Dataset content |
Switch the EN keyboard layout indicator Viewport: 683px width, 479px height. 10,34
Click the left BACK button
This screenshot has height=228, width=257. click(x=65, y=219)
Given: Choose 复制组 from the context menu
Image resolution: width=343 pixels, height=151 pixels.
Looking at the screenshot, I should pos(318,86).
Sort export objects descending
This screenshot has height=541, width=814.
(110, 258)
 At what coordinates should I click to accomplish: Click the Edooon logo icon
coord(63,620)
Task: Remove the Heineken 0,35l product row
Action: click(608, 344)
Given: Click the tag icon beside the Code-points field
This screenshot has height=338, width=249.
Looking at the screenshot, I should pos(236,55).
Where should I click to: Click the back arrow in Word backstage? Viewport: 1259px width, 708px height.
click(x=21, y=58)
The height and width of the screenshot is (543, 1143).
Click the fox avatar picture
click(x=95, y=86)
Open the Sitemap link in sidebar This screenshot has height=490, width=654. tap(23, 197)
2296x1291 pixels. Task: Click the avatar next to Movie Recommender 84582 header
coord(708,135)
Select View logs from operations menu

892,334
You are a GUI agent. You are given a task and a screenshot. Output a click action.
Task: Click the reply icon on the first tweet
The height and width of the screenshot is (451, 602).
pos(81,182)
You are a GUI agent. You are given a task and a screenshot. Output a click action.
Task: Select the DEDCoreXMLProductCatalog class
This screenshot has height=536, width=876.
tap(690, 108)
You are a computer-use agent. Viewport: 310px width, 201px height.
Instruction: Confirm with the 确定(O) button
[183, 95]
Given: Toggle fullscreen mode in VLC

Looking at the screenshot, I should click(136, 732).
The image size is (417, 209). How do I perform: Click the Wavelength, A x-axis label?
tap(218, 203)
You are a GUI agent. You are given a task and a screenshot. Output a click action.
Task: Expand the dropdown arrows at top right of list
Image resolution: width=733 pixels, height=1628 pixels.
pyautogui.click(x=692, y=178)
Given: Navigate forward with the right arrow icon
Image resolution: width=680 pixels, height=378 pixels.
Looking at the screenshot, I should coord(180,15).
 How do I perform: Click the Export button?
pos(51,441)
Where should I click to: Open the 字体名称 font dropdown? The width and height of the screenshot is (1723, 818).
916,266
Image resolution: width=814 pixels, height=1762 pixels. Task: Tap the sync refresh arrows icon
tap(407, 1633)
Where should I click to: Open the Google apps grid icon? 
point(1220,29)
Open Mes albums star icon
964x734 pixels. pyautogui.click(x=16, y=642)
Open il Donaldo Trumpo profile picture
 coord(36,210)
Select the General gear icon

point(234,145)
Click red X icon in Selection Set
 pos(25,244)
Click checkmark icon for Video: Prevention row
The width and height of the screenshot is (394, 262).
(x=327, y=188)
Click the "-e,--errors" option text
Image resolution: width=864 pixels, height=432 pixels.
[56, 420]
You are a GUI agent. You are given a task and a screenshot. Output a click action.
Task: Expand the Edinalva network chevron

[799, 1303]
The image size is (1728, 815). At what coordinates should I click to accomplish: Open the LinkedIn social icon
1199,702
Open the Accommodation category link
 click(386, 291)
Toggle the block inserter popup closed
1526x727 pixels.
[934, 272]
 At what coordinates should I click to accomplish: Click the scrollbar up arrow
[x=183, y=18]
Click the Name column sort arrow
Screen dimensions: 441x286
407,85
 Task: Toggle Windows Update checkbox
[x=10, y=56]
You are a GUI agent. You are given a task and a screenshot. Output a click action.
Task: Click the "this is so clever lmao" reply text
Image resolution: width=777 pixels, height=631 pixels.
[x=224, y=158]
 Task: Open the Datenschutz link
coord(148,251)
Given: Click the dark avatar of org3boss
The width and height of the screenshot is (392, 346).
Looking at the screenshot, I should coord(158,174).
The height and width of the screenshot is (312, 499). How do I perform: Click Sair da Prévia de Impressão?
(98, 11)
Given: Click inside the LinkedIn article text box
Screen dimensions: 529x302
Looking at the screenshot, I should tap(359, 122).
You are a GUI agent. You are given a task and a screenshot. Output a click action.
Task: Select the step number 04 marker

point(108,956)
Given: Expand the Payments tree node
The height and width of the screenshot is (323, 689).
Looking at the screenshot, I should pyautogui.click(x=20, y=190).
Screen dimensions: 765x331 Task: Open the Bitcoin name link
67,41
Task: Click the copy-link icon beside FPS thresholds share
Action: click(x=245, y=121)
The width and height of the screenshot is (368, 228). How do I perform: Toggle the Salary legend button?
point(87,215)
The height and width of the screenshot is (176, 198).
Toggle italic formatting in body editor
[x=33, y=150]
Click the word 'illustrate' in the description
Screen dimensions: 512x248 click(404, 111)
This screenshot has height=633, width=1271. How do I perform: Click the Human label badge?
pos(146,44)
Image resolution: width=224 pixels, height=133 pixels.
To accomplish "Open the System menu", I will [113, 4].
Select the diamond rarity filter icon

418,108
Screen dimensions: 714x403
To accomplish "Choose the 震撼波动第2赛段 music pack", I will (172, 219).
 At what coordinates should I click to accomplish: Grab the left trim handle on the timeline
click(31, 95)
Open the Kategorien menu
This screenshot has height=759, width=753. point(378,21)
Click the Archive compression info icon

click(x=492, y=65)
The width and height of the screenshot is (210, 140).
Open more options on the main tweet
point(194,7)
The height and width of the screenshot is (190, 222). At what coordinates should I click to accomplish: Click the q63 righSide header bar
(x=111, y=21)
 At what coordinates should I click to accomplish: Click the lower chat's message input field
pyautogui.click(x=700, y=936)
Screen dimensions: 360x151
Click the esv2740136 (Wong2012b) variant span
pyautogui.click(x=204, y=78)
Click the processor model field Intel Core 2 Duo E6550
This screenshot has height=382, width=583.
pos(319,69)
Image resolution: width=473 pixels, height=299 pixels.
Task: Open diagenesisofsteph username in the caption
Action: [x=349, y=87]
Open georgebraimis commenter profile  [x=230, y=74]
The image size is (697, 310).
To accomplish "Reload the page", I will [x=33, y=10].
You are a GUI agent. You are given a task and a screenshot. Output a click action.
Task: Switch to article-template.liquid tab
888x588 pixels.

Action item | Your output should be an exact copy of the lines from the top of the listing above to the line with "Task: Expand the dropdown", both ends included.

Solution |
Switch the EN keyboard layout indicator Viewport: 683px width, 479px height. 10,34
Click the left BACK button
This screenshot has height=228, width=257. click(x=65, y=219)
Given: Choose 复制组 from the context menu
Image resolution: width=343 pixels, height=151 pixels.
Looking at the screenshot, I should pos(318,86).
Sort export objects descending
This screenshot has height=541, width=814.
(110, 258)
 At what coordinates should I click to accomplish: Click the Edooon logo icon
coord(63,620)
Task: Remove the Heineken 0,35l product row
Action: click(608, 344)
Given: Click the tag icon beside the Code-points field
This screenshot has height=338, width=249.
Looking at the screenshot, I should pos(236,55).
Where should I click to: Click the back arrow in Word backstage? Viewport: 1259px width, 708px height.
click(x=21, y=58)
The height and width of the screenshot is (543, 1143).
Click the fox avatar picture
click(x=95, y=86)
Open the Sitemap link in sidebar This screenshot has height=490, width=654. tap(23, 197)
2296x1291 pixels. Task: Click the avatar next to Movie Recommender 84582 header
coord(708,135)
Select View logs from operations menu

892,334
You are a GUI agent. You are given a task and a screenshot. Output a click action.
Task: Click the reply icon on the first tweet
The height and width of the screenshot is (451, 602).
pos(81,182)
You are a GUI agent. You are given a task and a screenshot. Output a click action.
Task: Select the DEDCoreXMLProductCatalog class
This screenshot has height=536, width=876.
tap(690, 108)
You are a computer-use agent. Viewport: 310px width, 201px height.
Instruction: Confirm with the 确定(O) button
[183, 95]
Given: Toggle fullscreen mode in VLC

Looking at the screenshot, I should click(136, 732).
The image size is (417, 209). How do I perform: Click the Wavelength, A x-axis label?
tap(218, 203)
You are a GUI agent. You are given a task and a screenshot. Output a click action.
Task: Expand the dropdown arrows at top right of list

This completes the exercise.